BEGIN Records shown

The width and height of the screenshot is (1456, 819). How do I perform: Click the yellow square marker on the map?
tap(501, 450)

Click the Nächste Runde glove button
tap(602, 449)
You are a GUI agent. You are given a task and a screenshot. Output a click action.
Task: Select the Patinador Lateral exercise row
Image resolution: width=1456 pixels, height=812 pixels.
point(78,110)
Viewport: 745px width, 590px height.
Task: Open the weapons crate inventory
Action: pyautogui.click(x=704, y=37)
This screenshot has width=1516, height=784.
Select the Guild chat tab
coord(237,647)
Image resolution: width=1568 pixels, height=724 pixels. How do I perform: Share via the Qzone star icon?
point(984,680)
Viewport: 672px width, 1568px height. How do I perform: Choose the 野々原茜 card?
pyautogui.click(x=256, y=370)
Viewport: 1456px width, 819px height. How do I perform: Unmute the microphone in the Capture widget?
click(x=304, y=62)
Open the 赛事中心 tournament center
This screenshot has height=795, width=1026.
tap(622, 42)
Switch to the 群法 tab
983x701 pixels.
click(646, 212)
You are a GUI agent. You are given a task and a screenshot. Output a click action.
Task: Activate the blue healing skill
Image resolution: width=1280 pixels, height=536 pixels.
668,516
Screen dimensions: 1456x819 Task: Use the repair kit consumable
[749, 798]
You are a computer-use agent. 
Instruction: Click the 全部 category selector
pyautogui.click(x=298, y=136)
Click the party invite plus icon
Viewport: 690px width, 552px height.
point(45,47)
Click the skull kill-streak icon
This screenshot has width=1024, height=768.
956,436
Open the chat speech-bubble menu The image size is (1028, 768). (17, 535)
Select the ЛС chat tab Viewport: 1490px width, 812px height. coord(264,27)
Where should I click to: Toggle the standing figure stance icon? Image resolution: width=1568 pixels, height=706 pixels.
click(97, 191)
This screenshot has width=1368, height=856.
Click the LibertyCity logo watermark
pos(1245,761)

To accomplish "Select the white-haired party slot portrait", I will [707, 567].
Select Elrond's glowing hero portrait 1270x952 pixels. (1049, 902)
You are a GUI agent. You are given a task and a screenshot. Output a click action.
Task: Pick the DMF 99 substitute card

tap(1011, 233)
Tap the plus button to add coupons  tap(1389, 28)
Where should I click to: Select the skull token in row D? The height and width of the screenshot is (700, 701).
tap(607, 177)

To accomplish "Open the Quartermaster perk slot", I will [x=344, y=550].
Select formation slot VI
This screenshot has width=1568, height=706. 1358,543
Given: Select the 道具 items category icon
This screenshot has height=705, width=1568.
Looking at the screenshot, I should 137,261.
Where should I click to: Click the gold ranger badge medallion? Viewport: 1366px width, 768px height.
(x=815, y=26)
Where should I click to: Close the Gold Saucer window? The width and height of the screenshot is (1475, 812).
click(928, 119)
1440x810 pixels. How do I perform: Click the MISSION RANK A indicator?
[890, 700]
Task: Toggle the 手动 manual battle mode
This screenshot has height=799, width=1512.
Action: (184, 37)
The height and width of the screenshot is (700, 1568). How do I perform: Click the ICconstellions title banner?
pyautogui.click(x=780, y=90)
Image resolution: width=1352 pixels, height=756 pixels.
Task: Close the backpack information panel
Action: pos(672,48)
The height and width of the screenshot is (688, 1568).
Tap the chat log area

END Records shown

• [Exercise goal] Gather every line of the listing above that contains the word "Toggle" and copy each one in full.

• [Finished exercise]
Where should I click to: Toggle the standing figure stance icon? Image resolution: width=1568 pixels, height=706 pixels.
Task: Toggle the 手动 manual battle mode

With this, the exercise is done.